**LISTED RECORDS:**
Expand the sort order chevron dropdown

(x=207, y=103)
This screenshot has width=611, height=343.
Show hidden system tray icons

--

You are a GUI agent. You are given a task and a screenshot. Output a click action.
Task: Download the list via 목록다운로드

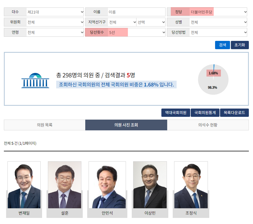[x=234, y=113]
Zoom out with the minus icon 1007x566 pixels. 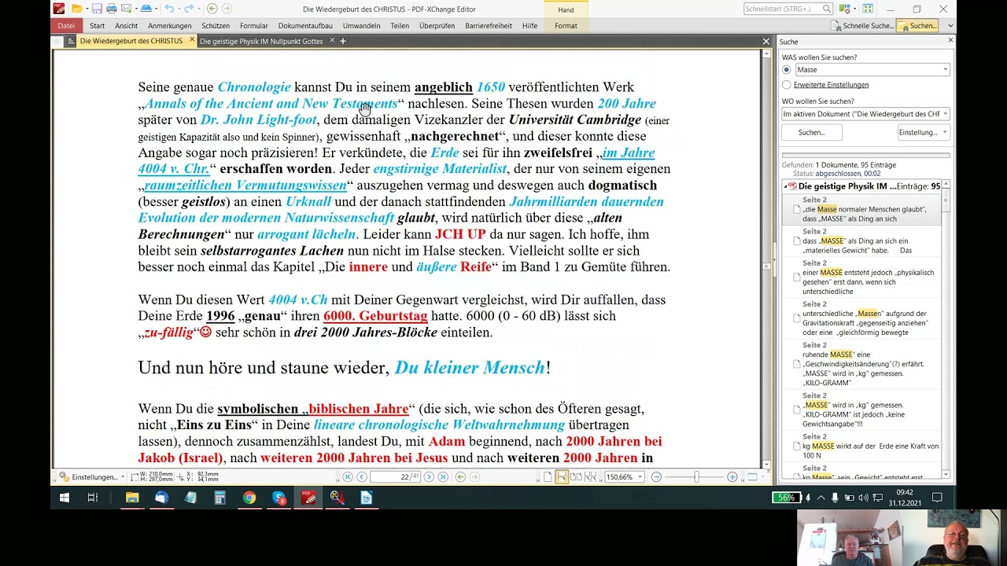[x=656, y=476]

**TASK:** Please rewrite the part that opens with the line containing "Expand the sort order chevron dropdown" and closes with the line containing "Show hidden system tray icons", changing "sort order" to "sorting" and leaving everything else as it is.

**ANSWER BELOW:**
Expand the sorting chevron dropdown

(x=207, y=103)
This screenshot has width=611, height=343.
Show hidden system tray icons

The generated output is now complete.